**TASK BRIEF**
Show every line below where "screenshot" appears.

*** Opening of DATA RECORDS ***

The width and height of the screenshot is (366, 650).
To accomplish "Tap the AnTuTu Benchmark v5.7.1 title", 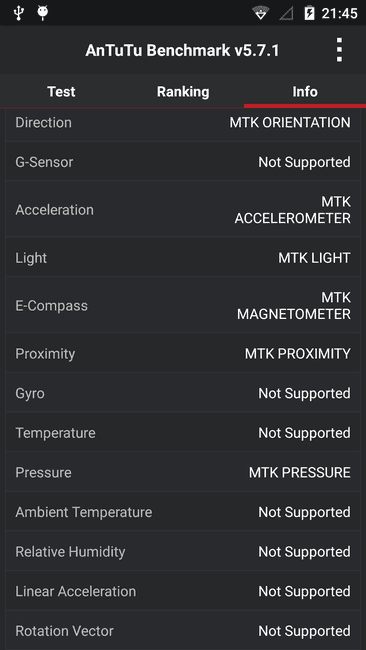I will coord(182,51).
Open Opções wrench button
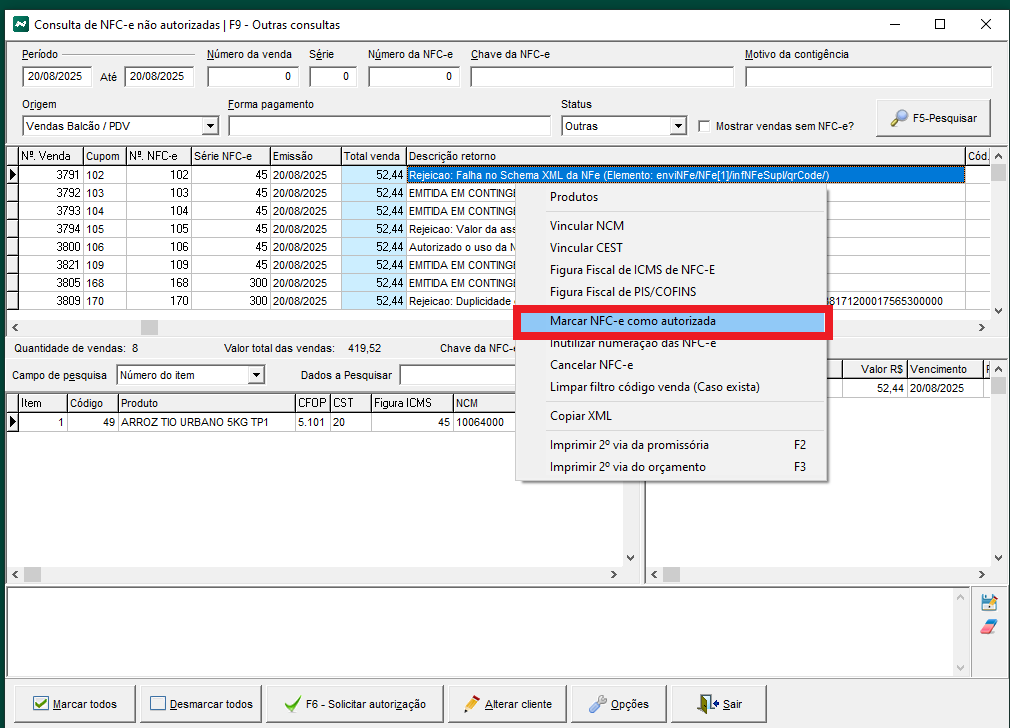1010x728 pixels. coord(617,704)
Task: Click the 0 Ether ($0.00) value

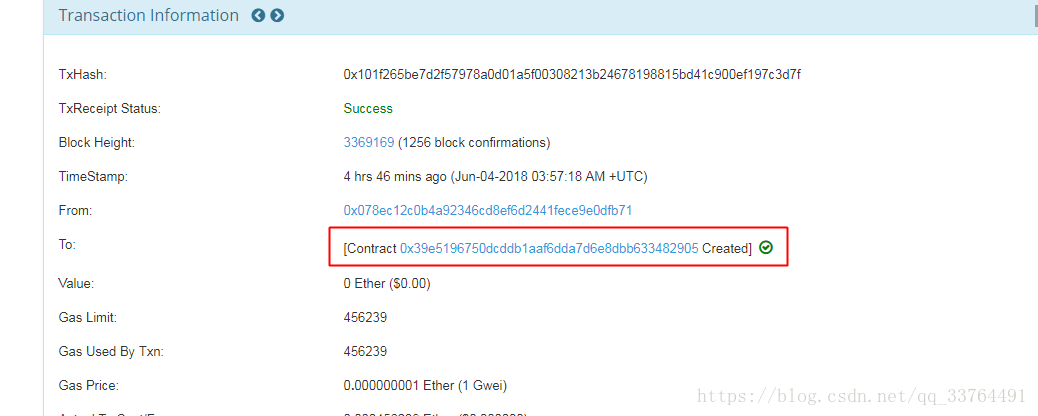Action: [x=387, y=284]
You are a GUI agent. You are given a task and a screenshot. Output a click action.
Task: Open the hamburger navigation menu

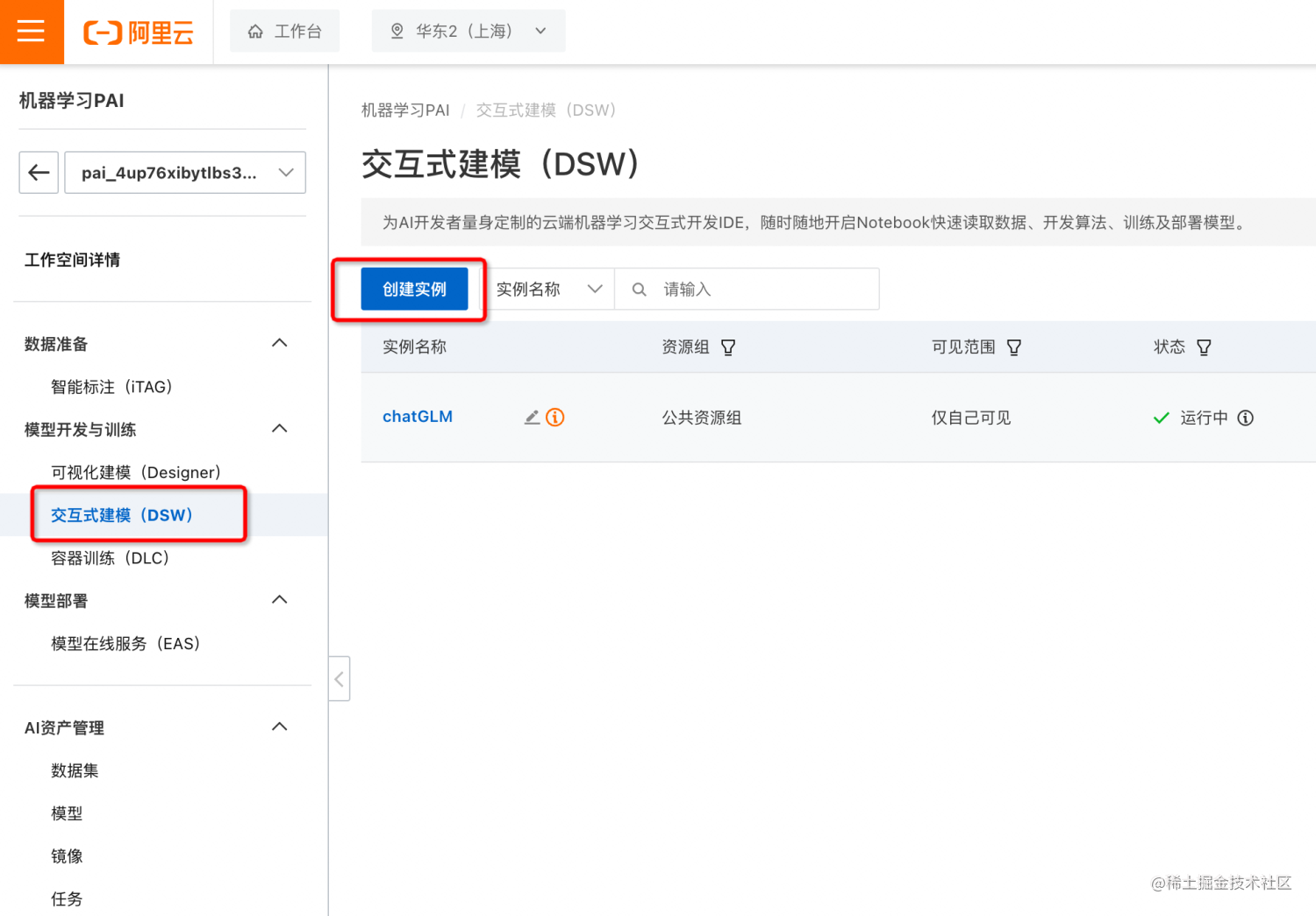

*** Close of DATA RECORDS ***

**TASK OUTPUT**
The width and height of the screenshot is (366, 650).
You are a GUI agent. You are given a task and a screenshot. Output a click action.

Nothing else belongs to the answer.